Значит, получается, что это вовсе никакая не молитва «Отче наш» была, как приснилось Андрею после процедуры, а стихотворение отца, которое называлось «Сократ».

В начале 70-х годов Арсений Александрович Тарковский, по сути, переселился в Дом творчества писателей в Переделкино. Причин тому было несколько, одна из них, может быть, самая главная, – непростые взаимоотношения в семье, когда квартира на Аэропорте стала не столько местом творческого уединения, сколько «яблоком раздора». Взрослый сын Татьяны Алексеевны – Алексей Студенецкий (1940 года рождения), что и понятно, претендовал на часть жилплощади. Претензии эти часто сопровождались скандалами, стихосложению не способствовавшими, а разговоры о необходимости размена квартиры отнимали слишком много эмоций и нервов. Семейный дележ недвижимости производил на Тарковского-старшего угнетающее впечатление, и Переделкино стало местом его бегства, когда дальше отступать некуда, а силы на борьбу давно растрачены.

В своей «воспоминательной повести» «Отдельный» Инна Львовна Лиснянская писала: «В начале семидесятых переделкинский дом творчества состоял из трех коттеджей и главного корпуса, построенного в 1955 году в стиле сталинского ампира. На каждом этаже, а их всего два – общие душевые, общие уборные (мужская и женская), однокоечные номера и двухкоечные (если писатель приезжал с женой, и наоборот). Одноместные комнаты похожи на пеналы, высокие потолки только подчеркивали пенальность, делали номер еще более узким.
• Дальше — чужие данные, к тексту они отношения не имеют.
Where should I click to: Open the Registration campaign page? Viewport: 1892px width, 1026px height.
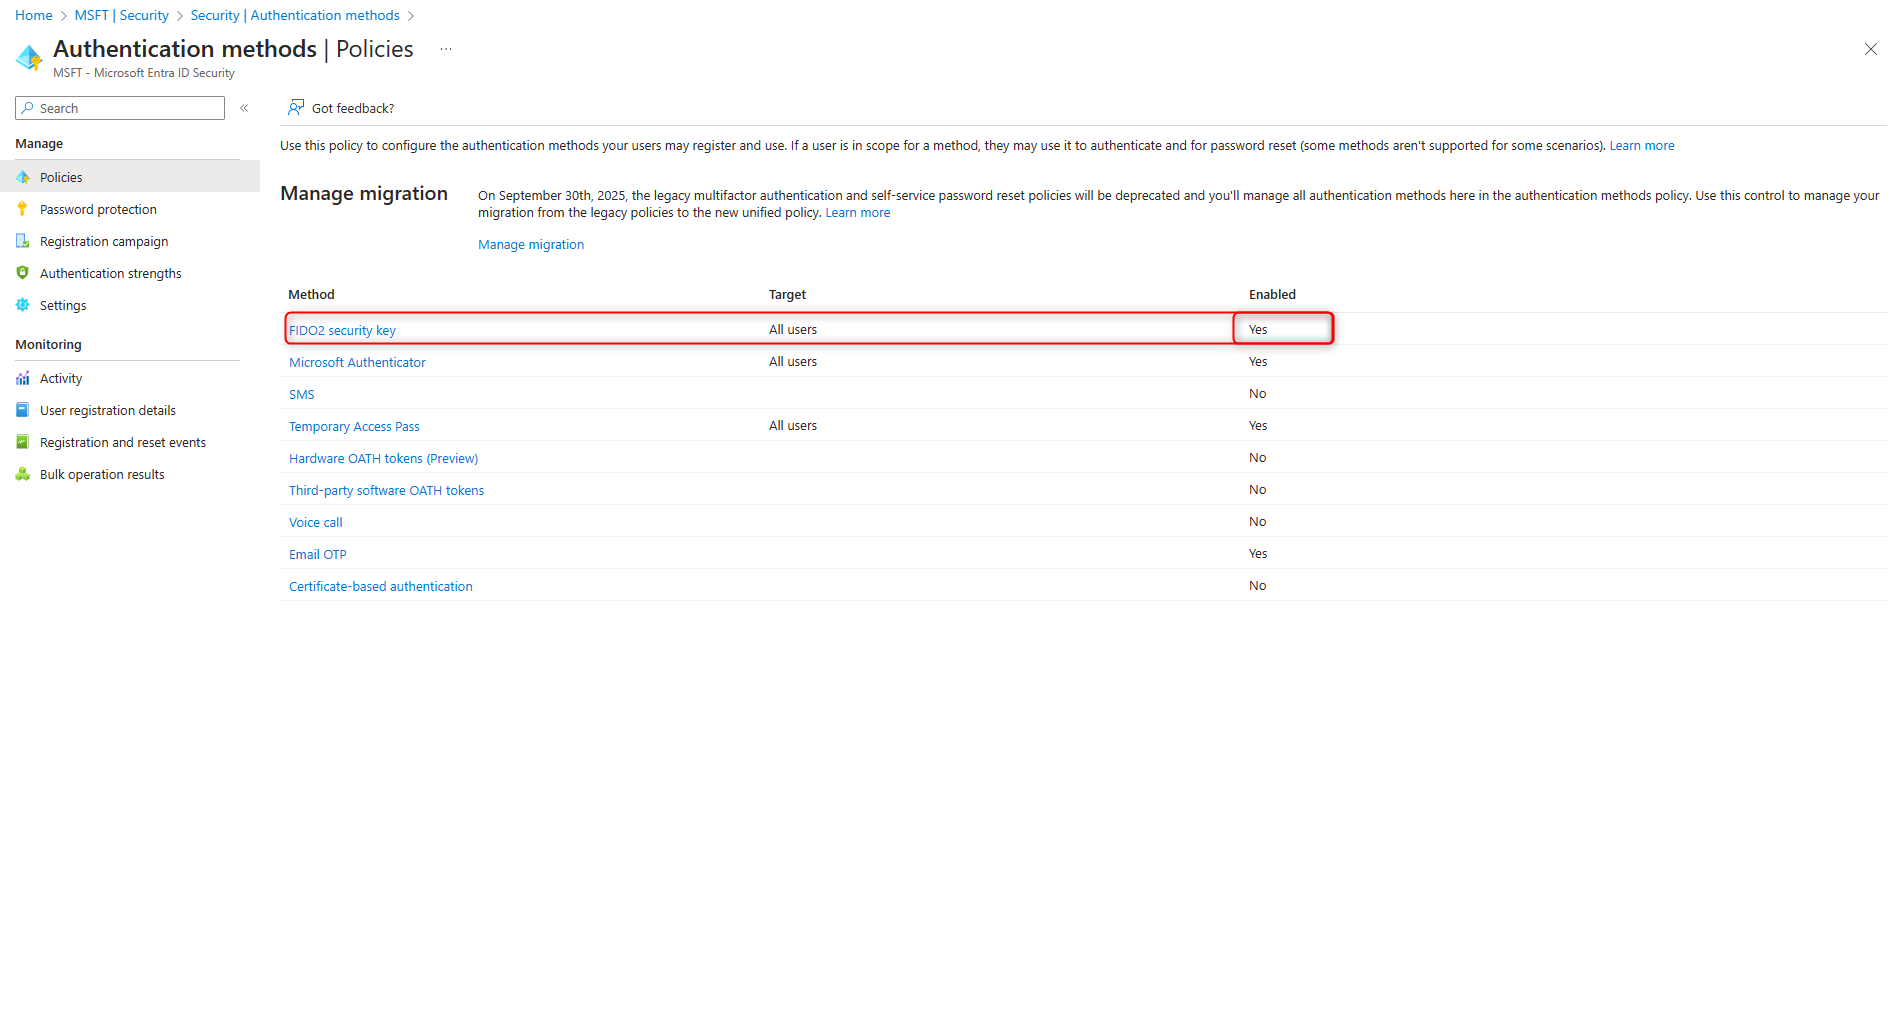pos(103,241)
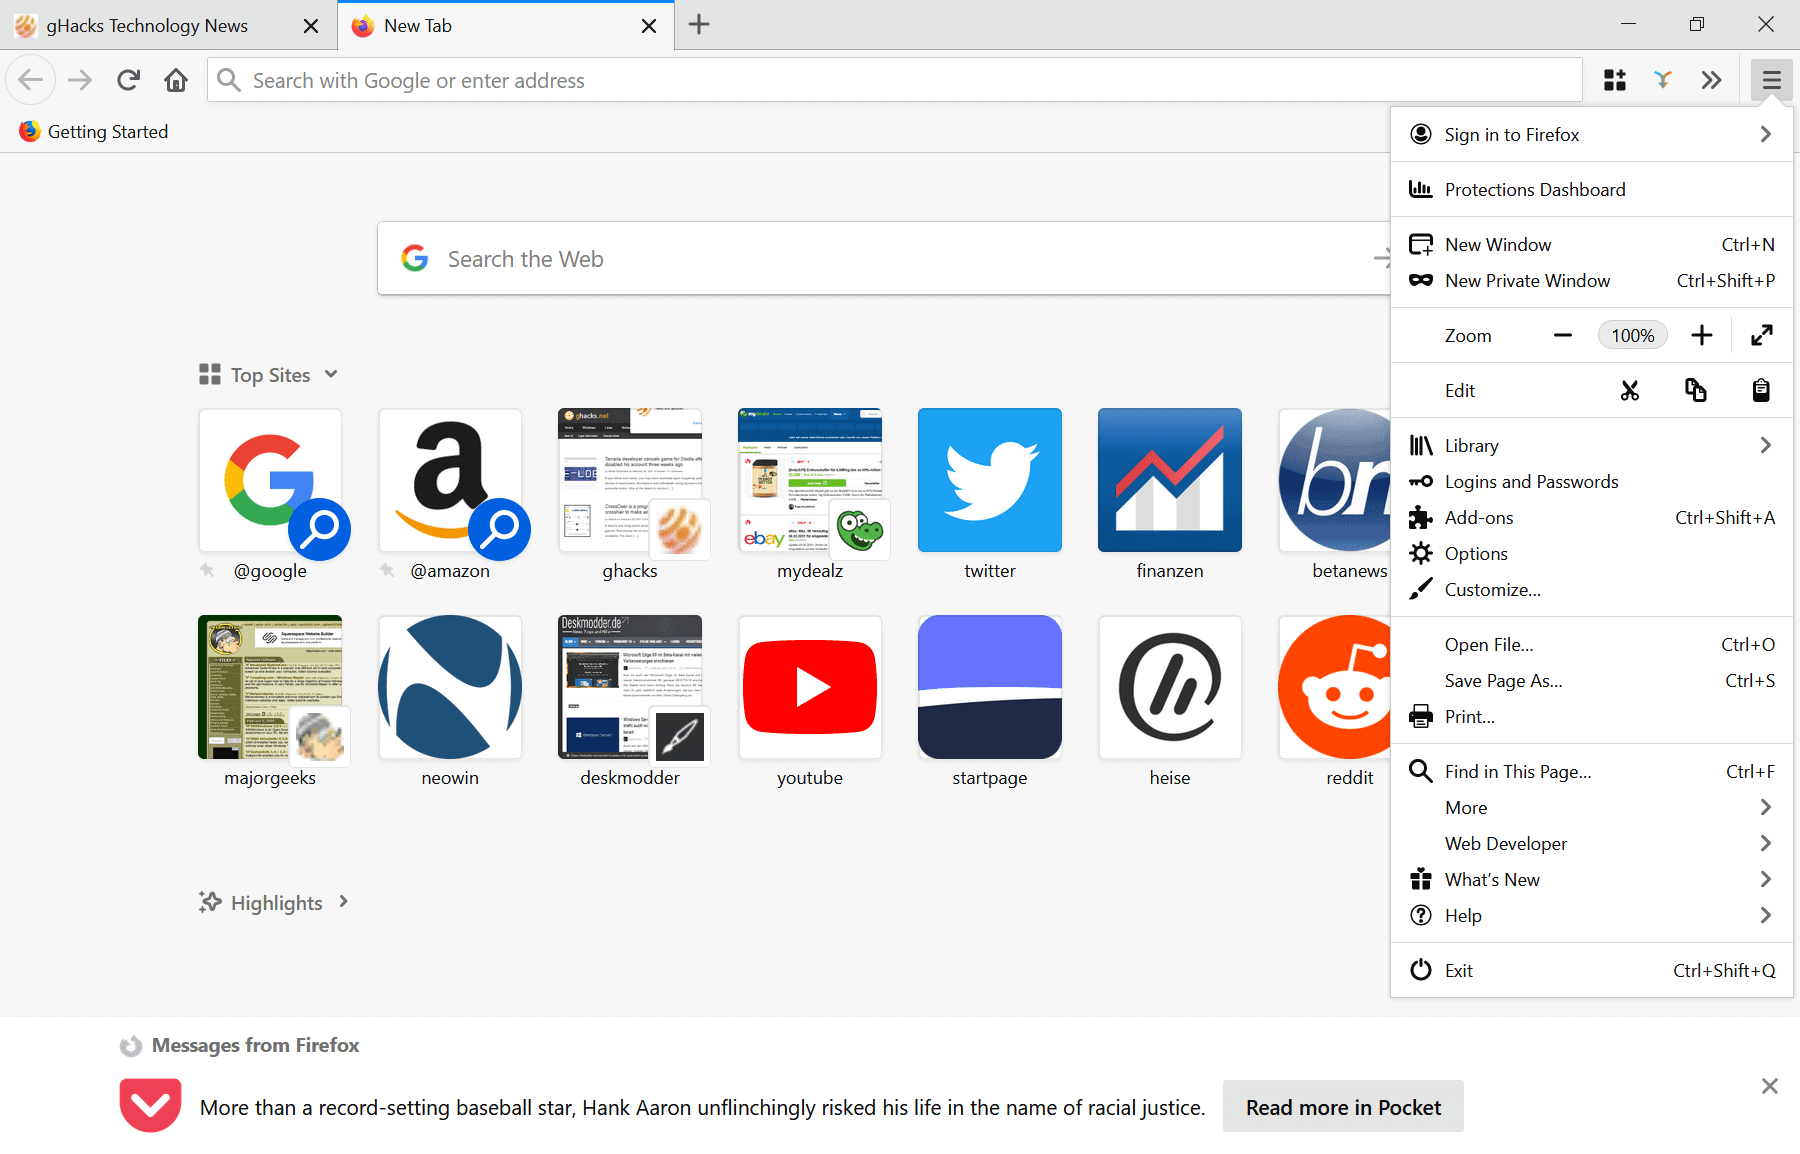This screenshot has width=1800, height=1154.
Task: Click the grid-shaped extension icon in toolbar
Action: (1614, 80)
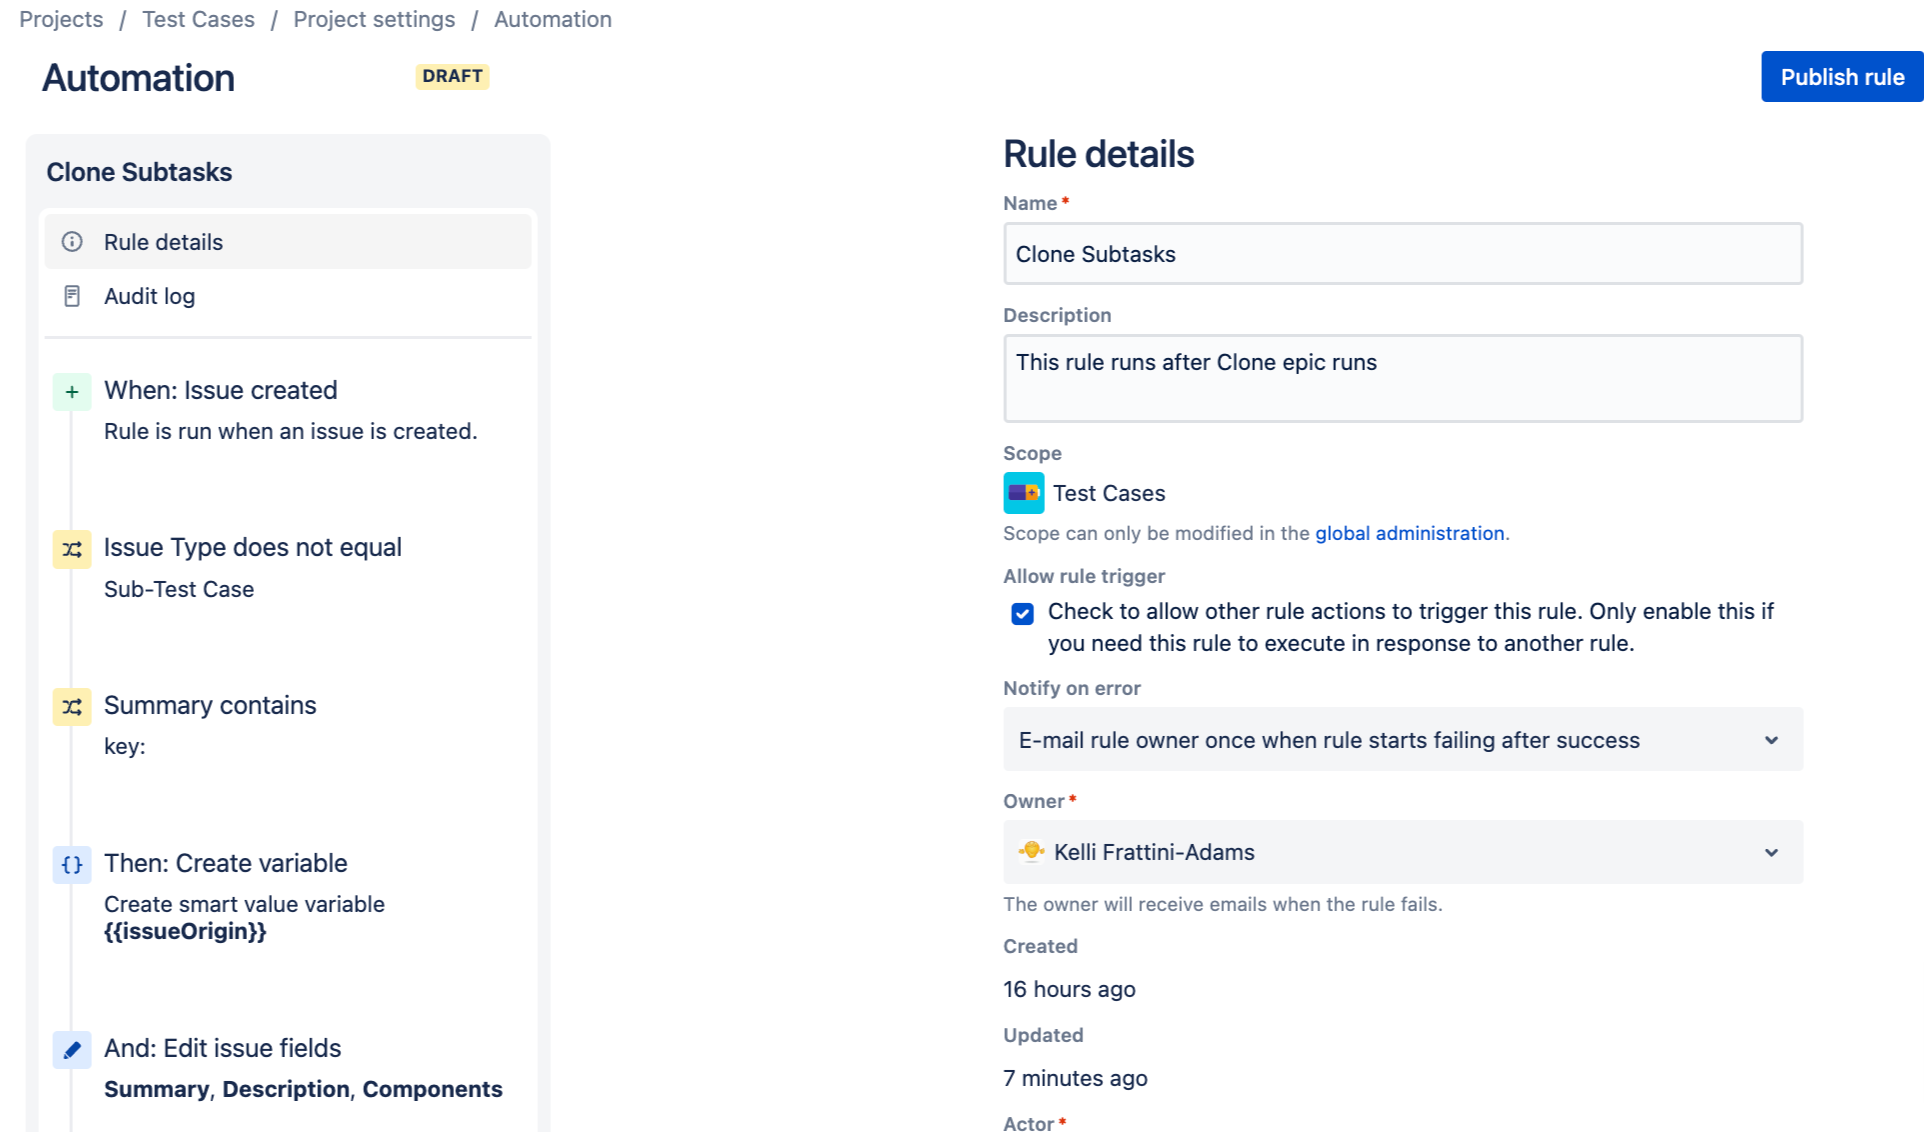Viewport: 1924px width, 1132px height.
Task: Open the global administration link
Action: [1409, 533]
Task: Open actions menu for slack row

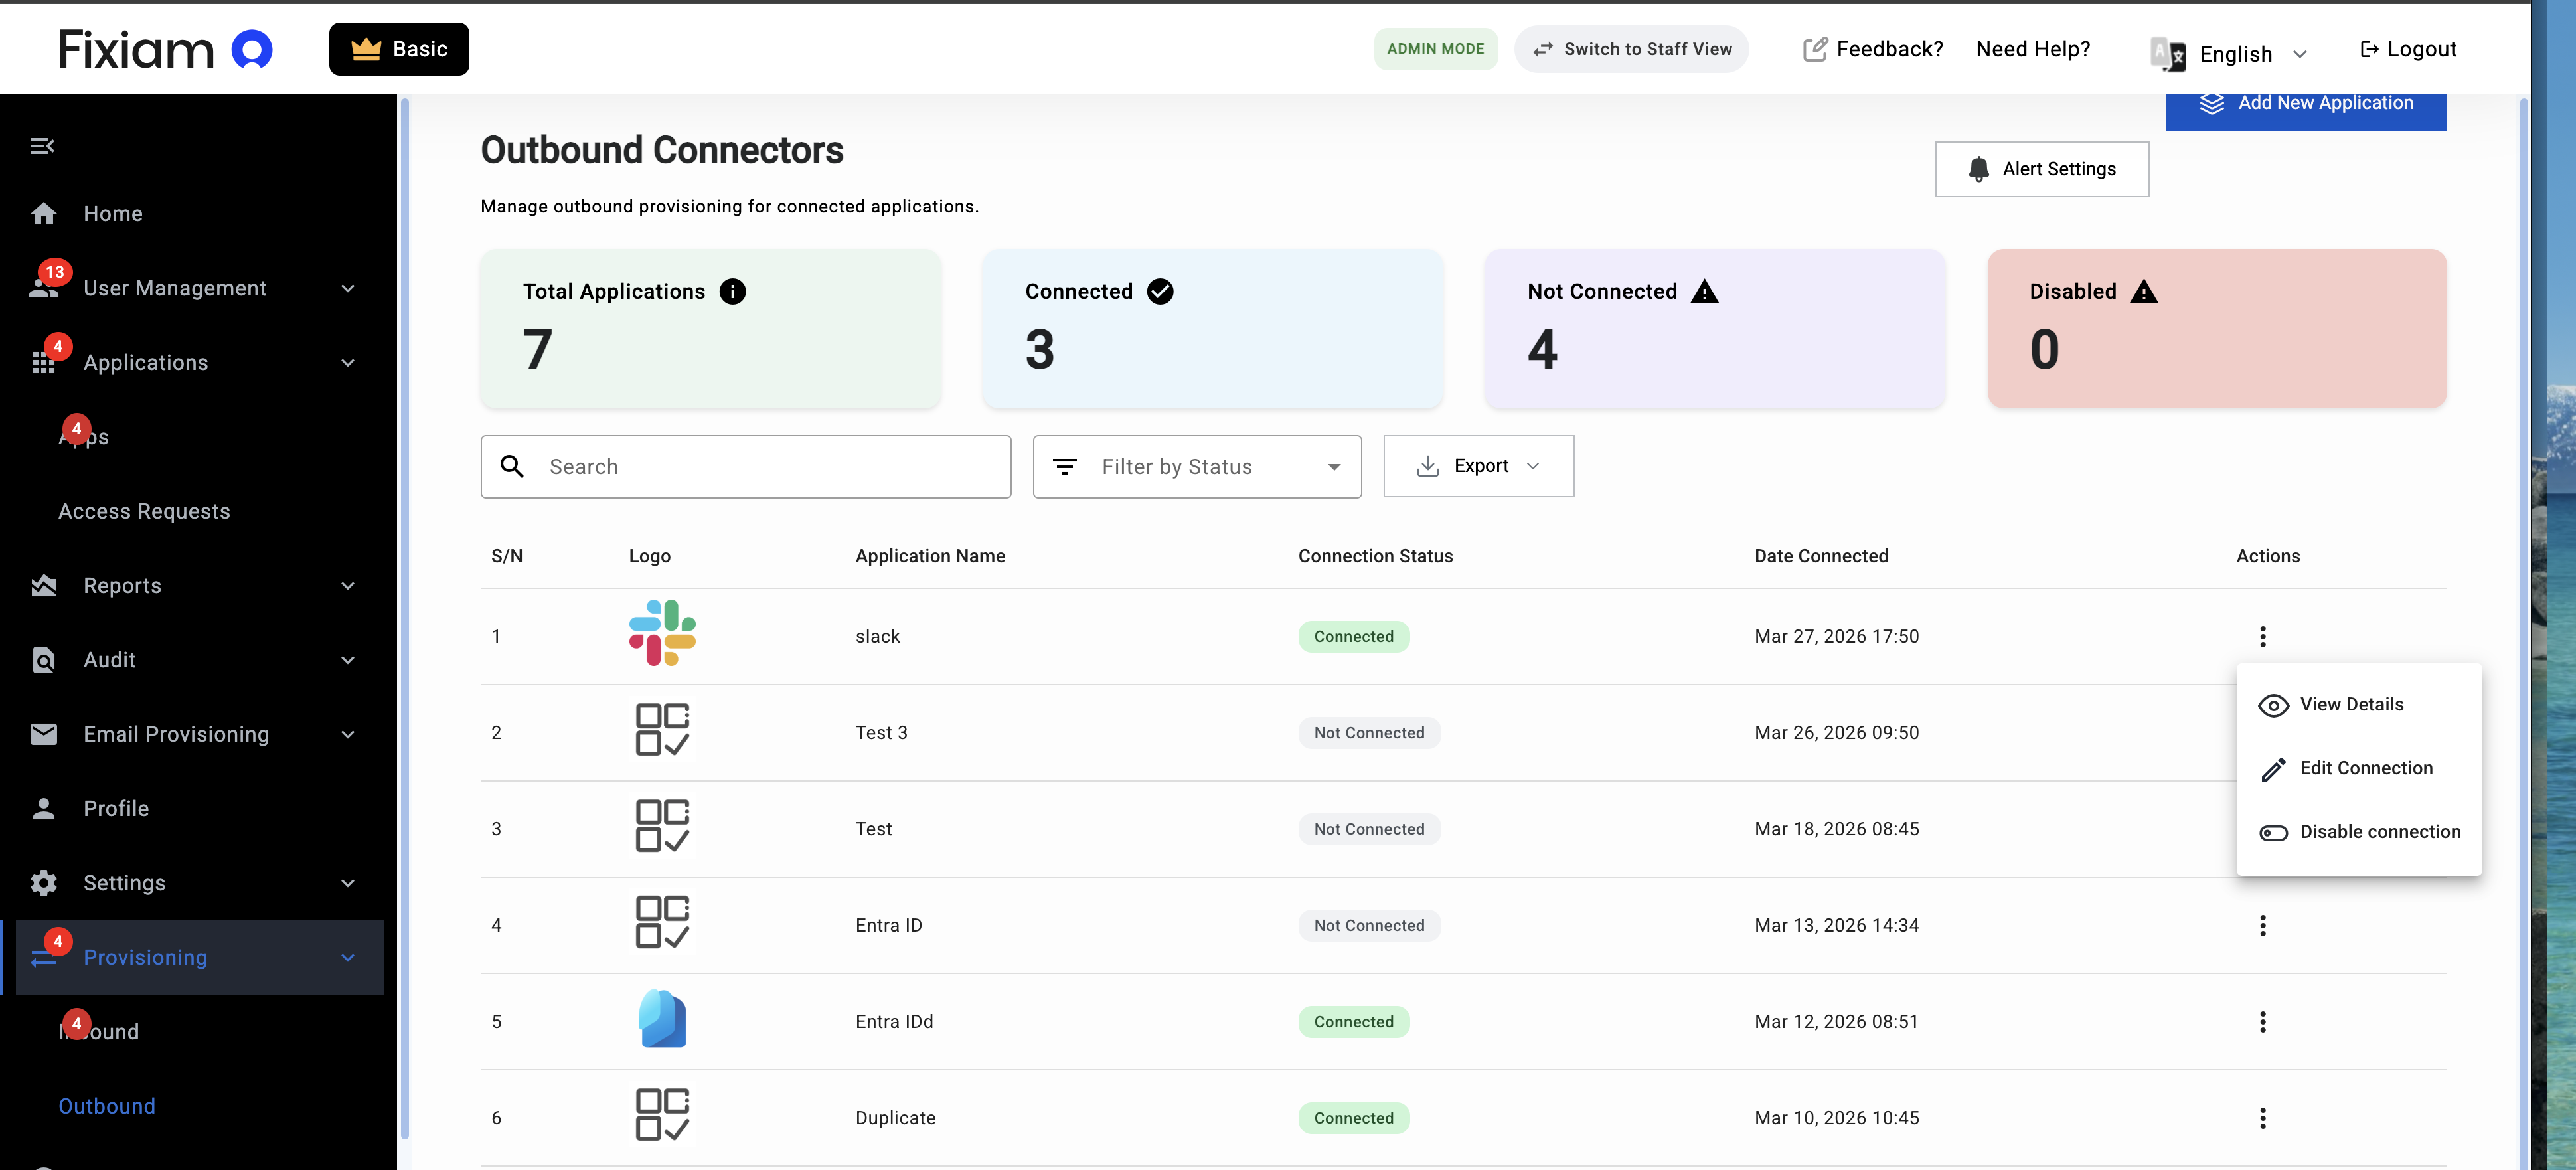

В пенале помещались письменный стол перед окном, полутораспальная кровать, тумбочка, платяной шкаф, кресло для отдыха – большое, плюшевое, по-домашнему уютное, и два стула. Если постараться, то между креслом и шкафом можно было втиснуть раскладушку или узенькую оттоманку, что я и делала. Рядом с дверью, с двух сторон обитой дерматином, – раковина, и над ней кран-елочка, и выше – зеркало. Увы, не всем приезжающим в дом творчества охота среди ночи ходить в уборную, и часто, когда я въезжала, от раковины подолгу несло мочой. Не помню, кто из нас, Арсений Александрович или я, так назвали наши номера, находившиеся друг против друга, но откуда бы мы ни возвращались втроем, за рулем, естественно, – его Татьяна, Тарковский неизменно с тоскливой усмешкой повторял: “Возвращаемся в родные пеналы”. Удобнее всего было жить на втором этаже, – меньше гари и шума от хлопающих дверок такси (собственными машинами обладали еще немногие), меньше пыли и больше зелени в окне. И пока у Тарковского хватало сил взбираться и спускаться по широкой мраморной лестнице, он предпочитал второй этаж. Под мраморной лестницей – закуток с диваном, двумя креслами и журнальным столиком. Там по давнему обыкновению собирались курильщики и даже “шахматисты”, хотя в конце шестидесятых к корпусу, напоминающему особняк, была сделана огромная пристройка. Она состояла из стеклянного коридора, ведущего к стеклянному холлу перед стеклянной же столовой и к крутой лестнице. Лестница вела в кинозал, бильярдную, библиотеку и буфет».